Elevations of both LA/Ao and E wave are useful for the evaluation of prognosis and severity of heart failure and the presence of mitral regurgitation in dogs [3]. Restoration of elevated left atrial pressures back to baseline is an important strategy for treating dogs with mitral regurgitation. Therefore, the present study suggests that PS-induced reduction of LA/Ao, E wave and E/Em, elevation of Em, and reduction of left atrial pressure may be useful for therapy in dogs with mitral regurgitation. On the other hand, the reduction of FS, EF and CO in this study may be felt uneasy about exacerbation of the heart failure. However, an elevation of the left ventricular afterload will be induced by the activation of the renin-angiotensin system in dogs with significant heart failure. In these conditions, PS may be effective in improving the heart failure through the reduction of the cardiac afterload due to arterial dilation. In addition, the use of PS in dogs with chronic heart failure may be recommended for a moderate severity stage rather than a seriously advanced terminal stage. With regard to the dosages of PS required to elicit the observed cardiovascular effects, our findings indicate that a dose ≥1 mg/kg is required to produce marked reduction of E/Em and LA/Ao and elevation of Em, implicating a decrease in left atrial pressure. Although at lower doses (i.e., 0.5 mg/kg), PS can reduce LA/Ao, other parameters are not significantly altered. In addition, both right and LV Tei indices, reflecting changes in global cardiac function, decreased after PS administration, suggesting that PS may be effective in improving both left and right ventricular failure in dogs. Furthermore, hyperadrenocorticism or hypothyroidism that is a typical disease showing hypercholesterolemia in dogs may increase a risk of the heart failure, such as hypertension, myocardial hypertrophy or infarction [11, 20]. PS may be also effective in reducing these cardiac complications.

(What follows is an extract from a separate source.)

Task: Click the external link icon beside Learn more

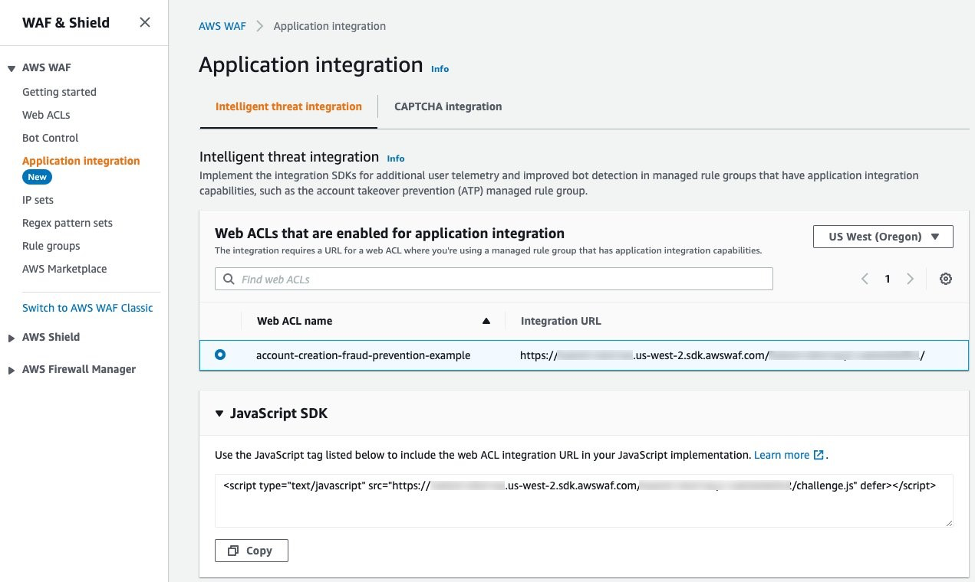Action: tap(819, 455)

It is well known that plasma concentrations of ANP and NT-proBNP are markedly increased in dogs with heart failure [9, 10]. In the present study, neither parameter was altered after PS administration, suggesting absence of an adverse response to our treatment regimen and further underscoring its safety profile.

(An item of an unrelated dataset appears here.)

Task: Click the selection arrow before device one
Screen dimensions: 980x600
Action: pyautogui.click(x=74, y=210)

The development of rhabdomyolysis has been reported as an adverse effect of statin therapy in clinical medicine [32]. However, in our study, we saw no evidence of behavioral abnormalities suggestive of pain or elevation of plasma creatine phosphokinase levels after PS administration. Furthermore, in the present study, no hematological and plasma biochemical abnormalities that suggest renal and liver pathology were observed during PS administration for 4 weeks. This indicates that 0.5–2 mg/kg PS could be safely used without any apparent adverse effect in dogs.

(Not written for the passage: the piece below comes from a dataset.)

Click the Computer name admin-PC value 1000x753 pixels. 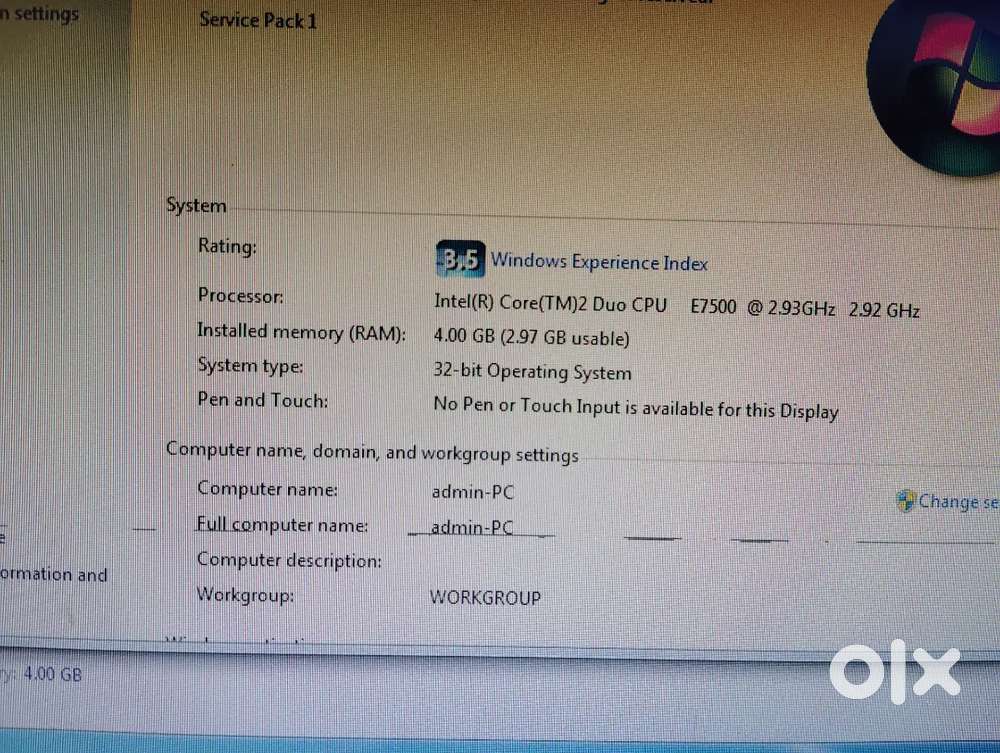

In conclusion, the present study revealed the major effects of PS in dogs that are consistent with increased LV expansion capacity and decreased LV constriction and left atrial pressure. As such, our present findings suggest that PS may be effective in improving the heart failure status of dogs with LV diastolic dysfunction or elevated left atrial pressure. To the best of our knowledge, this is the first study to systematically report the effect of PS on key echocardiographic and hemodynamic parameters in dogs.